Charles Dickens: the Thomas Kinkade of literature.

pg. 105: On this occasion, Miss Pross, responding to Ladybird's pleasant face, and pleasant efforts to please her, unbent exceedingly, so the the dinner was very pleasant, too.

If I read the word "pleasant" one more time, I will puke everywhere.

When everyone's done eating dinner and being terminally pleasant, Charles Darnay shows up. He's able to keep the conversation uplifting for all of a page before ruining everything.

LUCIE: My, isn't everything pleasant!
MR. LORRY: Indeed! What a pleasantly splendid afternoon we're having!
DR. MANETTE: And such lovely pleasant weather, too!
LUCIE: And how was your day, Mr. Darnay?
DARNAY: Eh, it was all right. Hey, didja hear about the guy in the Tower of London who managed to carve the word DIG into the wall before his execution? Wacky!

This makes Dr. Manette freak out a little. At this precise moment, it begins to rain.

Let me reiterate: when the mood of the party goes from pleasant to unhappy, the weather changes from sunshine to thunderstorm.

Dickens is not a subtle writer.

The party retreats indoors to escape the rain. Sydney Carton arrives for tea.

pg. 107: The night was so very sultry, that although they sat with doors and windows open, they were overpowered by heat.

...Sultry, eh?

pg. 107: Lucie sat by her father; Darnay sat beside her; Carton leaned against a window.

Prime brooding position.

pg. 107: "The rain-drops are still falling, large, heavy, and few," said Doctor Manette. "It comes slowly."

"It comes surely," said Carton.

Lucie turns the conversation to her auditory hallucinations of footsteps. Everyone has a different but equally bland theory about them, except for Carton.

pg. 108: "I ask no questions and make no stipulations. There is a great crowd bearing down upon us, Miss Manette, and I see them–by the lightning." He added the last words, after there had been a vivid flash which had shown him lounging in the window.

"And I hear them!" he added again, after a peal of thunder. "Here they come, fast, fierce, and furious!"

Completely appropriate after-dinner speech, I'm sure.

At long last, everyone goes home.

pg. 109: "Good-night, Mr. Carton," said the man of business. "Good-night, Mr. Darnay. Shall we ever see such a night again, together!"
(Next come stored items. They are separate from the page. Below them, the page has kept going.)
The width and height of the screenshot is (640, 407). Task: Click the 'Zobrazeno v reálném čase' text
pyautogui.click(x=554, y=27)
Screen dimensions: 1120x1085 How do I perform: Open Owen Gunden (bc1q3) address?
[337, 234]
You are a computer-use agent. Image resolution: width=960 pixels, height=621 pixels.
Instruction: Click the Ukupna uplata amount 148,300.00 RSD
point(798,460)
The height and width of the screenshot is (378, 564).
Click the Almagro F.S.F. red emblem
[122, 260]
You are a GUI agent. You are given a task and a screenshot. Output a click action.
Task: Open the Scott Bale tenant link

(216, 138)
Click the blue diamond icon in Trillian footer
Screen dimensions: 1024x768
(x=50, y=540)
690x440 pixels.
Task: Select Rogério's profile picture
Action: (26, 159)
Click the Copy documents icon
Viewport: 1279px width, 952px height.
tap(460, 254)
Perhaps. Perhaps, see the great crowd of people with its rush and roar, bearing down upon them, too.


Chapter 7: Monseigneur in Town brings us back to France and gives us an overview of the excesses of the upper class. "Monseigneur" refers to the king himself.

pg. 109: Monseigneur could swallow a great many things with ease

but it takes no less than four people to serve him a cup of chocolate.

pg. 110: It was impossible for Monseigneur to dispense with one of these attendants on the chocolate and hold his high place under the admiring Heavens. Deep would have been the blot upon his escutcheon if his chocolate had been ignobly waited on by only three men; he must have died of two.

But enough about the king. What about everyone else at court? Turns out they're all worse-than-useless too. The focus switches to one of these people, a nameless Marquis, who heads out on the town in his carriage. His driver is so reckless that they end up running over and killing a small peasant child.

Can't really make a joke about that, so I'll just give you a moment to process and then move on.

The child's parents start wailing, which makes sense, given that their kid is dead and all, but the Marquis simply does not get it. Reminds me a bit of the BBC's newest Sherlock, although I don't think even he would be so callous as to offer a single gold coin as payment in exchange for a child's life.

Monsieur Defarge, the wine vendor from way the hell back in book one, shows up to comfort the parents.

pg. 116: "Be a brave man, my Gaspard! It is better for the poor little plaything to die so, than to live. It has died in a moment, without pain. Could it have lived an hour as happily?"

The Marquis turns back to his carriage, only to have his own gold coin thrown back at him. No one will admit to throwing it, but Madame Defarge is knitting rather suspiciously and staring directly at him. The Marquis goes on his way as though this were not intensely foreboding.


For more Dickens, check out the Rant of Two Cities tag. Alternatively, you can start from the beginning.

Date: 2012-01-10 09:33 pm (UTC)
redsixwing: Red-winged angel staring at a distant star. (Default)
From: [personal profile] redsixwing
I think my English literature class spent probably a week on the death of the child. Given that, as you say, Dickens is not a subtle writer, that was probably overkill.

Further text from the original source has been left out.